Se a web morrer, eu escrevo num guardanapo
35 anos de web, 35 anos reclamando que ela não é mais a mesma.
Semana passada, a web fez 35 anos. Como de praxe, seu criador, Tim Berners-Lee, comemorou escrevendo sobre as atuais ameaças à web e aos valores que inspiraram sua invenção.
Os problemas continuam sendo o aceleracionismo capitalista e sua nova encarnação, a Inteligência Artificial Generativa. Tim Berners-Lee acredita que uma possível saída pra web pode vir do Fediverso (do Mastodon, BlueSky, etc).
O artigo me deu uma sensação de deja-vu. Tive a impressão de já ter chorado esse pranto antes.
Dá até pra dizer que essa web a que Berners-Lee se refere durou apenas uns 5 anos. De lá pra cá, parte da tecnologia sobreviveu, mas mutações não pararam de acontecer. Não só estruturais, mas, principalmente, socioeconômicas.
Todos os fenômenos estão em constante mutação, certo? Por que não a web? Basicamente, ela se fragmentou em múltiplos “universos paralelos”. Eles coexistem, mas nunca em suas formas originais: alguns ideais sobrevivem como memórias idealizadas, outros como reciclagens. E por aí vai.
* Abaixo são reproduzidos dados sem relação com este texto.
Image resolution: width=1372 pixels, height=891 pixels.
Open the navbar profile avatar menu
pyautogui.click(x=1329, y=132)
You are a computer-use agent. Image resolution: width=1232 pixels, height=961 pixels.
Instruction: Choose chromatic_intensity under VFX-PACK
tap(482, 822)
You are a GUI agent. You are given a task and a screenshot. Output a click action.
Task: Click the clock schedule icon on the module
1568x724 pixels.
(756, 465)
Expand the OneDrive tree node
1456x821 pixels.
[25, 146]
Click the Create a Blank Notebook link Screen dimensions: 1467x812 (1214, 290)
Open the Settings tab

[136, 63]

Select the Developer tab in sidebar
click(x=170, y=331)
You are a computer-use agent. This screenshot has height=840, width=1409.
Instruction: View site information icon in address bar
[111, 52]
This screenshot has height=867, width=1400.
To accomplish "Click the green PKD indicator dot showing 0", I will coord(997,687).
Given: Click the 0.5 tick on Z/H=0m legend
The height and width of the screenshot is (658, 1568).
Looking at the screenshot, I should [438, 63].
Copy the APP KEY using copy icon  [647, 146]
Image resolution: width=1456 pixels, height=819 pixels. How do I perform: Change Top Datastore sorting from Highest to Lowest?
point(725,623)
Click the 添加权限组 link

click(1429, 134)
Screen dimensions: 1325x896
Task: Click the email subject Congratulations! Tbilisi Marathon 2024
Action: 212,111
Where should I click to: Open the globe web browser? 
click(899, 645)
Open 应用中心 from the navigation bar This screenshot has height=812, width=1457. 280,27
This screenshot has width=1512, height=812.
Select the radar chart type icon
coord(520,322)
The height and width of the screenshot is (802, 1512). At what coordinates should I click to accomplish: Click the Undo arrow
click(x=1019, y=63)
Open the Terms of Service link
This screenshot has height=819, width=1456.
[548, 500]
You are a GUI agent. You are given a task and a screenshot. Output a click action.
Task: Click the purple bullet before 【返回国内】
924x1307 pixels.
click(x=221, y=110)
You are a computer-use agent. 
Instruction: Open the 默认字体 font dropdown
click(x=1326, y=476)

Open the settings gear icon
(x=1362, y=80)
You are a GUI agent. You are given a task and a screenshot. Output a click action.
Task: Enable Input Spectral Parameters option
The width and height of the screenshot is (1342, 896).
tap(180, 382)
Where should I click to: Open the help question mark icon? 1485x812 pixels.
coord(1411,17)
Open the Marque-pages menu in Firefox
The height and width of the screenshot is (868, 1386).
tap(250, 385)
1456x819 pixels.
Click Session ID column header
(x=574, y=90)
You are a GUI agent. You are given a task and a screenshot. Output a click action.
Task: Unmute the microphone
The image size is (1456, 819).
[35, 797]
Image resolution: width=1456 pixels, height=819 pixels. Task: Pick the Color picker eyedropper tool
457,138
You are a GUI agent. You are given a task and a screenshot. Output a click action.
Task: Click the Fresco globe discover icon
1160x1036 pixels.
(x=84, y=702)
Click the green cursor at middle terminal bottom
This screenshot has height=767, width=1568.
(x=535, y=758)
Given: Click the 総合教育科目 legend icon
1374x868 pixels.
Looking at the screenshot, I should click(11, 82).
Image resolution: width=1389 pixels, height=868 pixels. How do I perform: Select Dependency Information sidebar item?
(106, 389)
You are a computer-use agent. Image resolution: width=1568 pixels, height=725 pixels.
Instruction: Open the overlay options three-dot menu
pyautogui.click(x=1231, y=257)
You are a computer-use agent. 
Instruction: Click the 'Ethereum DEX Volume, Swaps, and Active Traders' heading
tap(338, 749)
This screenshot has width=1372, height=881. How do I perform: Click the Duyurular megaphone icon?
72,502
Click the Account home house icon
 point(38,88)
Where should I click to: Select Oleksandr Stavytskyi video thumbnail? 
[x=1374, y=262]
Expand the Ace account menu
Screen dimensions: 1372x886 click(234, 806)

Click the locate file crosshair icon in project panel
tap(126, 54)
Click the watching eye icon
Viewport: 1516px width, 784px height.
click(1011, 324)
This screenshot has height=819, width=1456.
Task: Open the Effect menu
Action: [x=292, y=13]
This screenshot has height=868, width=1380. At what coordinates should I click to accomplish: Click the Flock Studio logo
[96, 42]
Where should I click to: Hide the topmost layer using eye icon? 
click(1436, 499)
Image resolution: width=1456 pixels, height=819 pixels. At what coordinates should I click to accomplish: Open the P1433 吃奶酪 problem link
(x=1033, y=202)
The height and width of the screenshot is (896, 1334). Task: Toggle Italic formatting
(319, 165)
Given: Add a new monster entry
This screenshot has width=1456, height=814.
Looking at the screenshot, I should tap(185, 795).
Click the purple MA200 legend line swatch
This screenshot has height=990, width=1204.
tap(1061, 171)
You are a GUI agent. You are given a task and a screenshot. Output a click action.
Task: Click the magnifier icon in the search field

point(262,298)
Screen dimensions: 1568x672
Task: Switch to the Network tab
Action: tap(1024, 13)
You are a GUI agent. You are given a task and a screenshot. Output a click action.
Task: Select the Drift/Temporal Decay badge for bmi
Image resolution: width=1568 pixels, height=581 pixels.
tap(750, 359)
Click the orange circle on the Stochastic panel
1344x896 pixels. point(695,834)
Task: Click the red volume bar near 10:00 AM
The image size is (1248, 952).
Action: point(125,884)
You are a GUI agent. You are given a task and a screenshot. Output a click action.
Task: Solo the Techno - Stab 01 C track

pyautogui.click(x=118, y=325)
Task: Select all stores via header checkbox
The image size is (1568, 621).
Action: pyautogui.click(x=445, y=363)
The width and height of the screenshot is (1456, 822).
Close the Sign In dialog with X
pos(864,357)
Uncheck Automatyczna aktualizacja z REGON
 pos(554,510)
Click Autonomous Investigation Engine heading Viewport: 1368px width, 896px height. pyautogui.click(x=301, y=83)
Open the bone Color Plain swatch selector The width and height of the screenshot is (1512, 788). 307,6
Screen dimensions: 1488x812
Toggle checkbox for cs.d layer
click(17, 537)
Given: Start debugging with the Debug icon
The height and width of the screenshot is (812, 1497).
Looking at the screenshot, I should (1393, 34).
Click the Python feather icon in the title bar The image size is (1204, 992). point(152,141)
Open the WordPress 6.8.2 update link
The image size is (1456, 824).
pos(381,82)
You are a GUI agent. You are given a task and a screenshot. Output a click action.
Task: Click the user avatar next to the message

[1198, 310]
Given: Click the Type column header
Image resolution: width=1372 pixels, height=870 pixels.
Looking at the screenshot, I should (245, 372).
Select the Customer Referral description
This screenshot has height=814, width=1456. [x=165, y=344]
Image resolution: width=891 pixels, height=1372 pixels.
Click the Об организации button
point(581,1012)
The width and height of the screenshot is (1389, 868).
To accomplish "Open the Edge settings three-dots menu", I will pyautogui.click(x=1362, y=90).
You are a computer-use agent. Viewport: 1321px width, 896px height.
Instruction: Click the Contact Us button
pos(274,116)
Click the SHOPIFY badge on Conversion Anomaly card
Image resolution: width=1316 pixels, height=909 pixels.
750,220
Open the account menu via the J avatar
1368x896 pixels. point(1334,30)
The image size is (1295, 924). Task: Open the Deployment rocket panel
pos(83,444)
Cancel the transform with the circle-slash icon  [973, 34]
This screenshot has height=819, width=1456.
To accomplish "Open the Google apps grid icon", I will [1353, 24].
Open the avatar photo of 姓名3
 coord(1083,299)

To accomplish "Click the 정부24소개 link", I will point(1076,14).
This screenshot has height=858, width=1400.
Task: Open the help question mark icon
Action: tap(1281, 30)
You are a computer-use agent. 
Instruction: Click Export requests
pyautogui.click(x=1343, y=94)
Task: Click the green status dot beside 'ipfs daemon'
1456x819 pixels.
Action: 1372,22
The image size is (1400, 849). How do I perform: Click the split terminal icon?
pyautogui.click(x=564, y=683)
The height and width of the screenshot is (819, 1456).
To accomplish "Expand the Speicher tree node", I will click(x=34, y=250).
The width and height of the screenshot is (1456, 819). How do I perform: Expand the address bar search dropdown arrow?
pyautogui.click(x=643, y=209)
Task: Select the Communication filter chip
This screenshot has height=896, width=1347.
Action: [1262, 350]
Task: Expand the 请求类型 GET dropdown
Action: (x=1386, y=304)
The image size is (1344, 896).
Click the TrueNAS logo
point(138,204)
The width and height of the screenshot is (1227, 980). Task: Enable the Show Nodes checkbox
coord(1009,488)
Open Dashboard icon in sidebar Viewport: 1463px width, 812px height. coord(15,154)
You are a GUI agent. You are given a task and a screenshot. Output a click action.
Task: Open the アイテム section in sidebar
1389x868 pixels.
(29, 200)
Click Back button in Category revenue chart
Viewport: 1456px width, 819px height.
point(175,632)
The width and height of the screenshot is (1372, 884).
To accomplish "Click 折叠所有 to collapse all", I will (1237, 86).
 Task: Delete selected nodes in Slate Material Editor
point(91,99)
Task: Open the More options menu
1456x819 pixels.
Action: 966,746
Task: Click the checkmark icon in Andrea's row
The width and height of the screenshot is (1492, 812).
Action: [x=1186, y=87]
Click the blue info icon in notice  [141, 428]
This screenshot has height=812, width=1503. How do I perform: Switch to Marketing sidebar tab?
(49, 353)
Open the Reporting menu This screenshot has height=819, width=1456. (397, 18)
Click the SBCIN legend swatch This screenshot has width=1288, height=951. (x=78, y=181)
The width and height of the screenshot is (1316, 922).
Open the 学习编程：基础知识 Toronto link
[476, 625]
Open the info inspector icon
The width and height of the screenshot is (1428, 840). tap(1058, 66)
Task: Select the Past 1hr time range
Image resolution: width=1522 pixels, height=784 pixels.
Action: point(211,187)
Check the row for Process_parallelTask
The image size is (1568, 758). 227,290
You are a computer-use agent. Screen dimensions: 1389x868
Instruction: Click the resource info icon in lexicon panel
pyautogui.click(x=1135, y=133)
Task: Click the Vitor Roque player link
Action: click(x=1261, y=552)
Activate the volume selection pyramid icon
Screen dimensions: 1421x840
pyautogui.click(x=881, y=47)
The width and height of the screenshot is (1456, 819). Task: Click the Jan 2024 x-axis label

Então, não existe “a Web”. Existem webs, que nascem e morrem a cada minuto. Numa delas, ainda é possível encontrar projetos parecidos com a web pré-comercial.
Mas não adianta procurá-la no Google e nas redes sociais (mesmo no Fediverso). É como pagar o tíquete do blockbuster e reclamar que o filme não era indie. Quem quer algo diferente, precisa parar de frequentar os mesmos sites e seguir as mesmas lógicas.
Ainda conseguimos usar a Internet sem algoritmos (vide RSS). Ainda há inúmeros projetos não-comercialóides por aí. Nem precisamos de um Fediverso Salvador. Ou de um protocolo divino.
Se há pressão pra monopólio, também existem inúmeros undergrounds, tanto os intencionais (idealizados e estruturados), quanto os que acontecem por acidente – por exemplo, quando emprestamos livros, conversamos com alguém diferente nas ruas, etc.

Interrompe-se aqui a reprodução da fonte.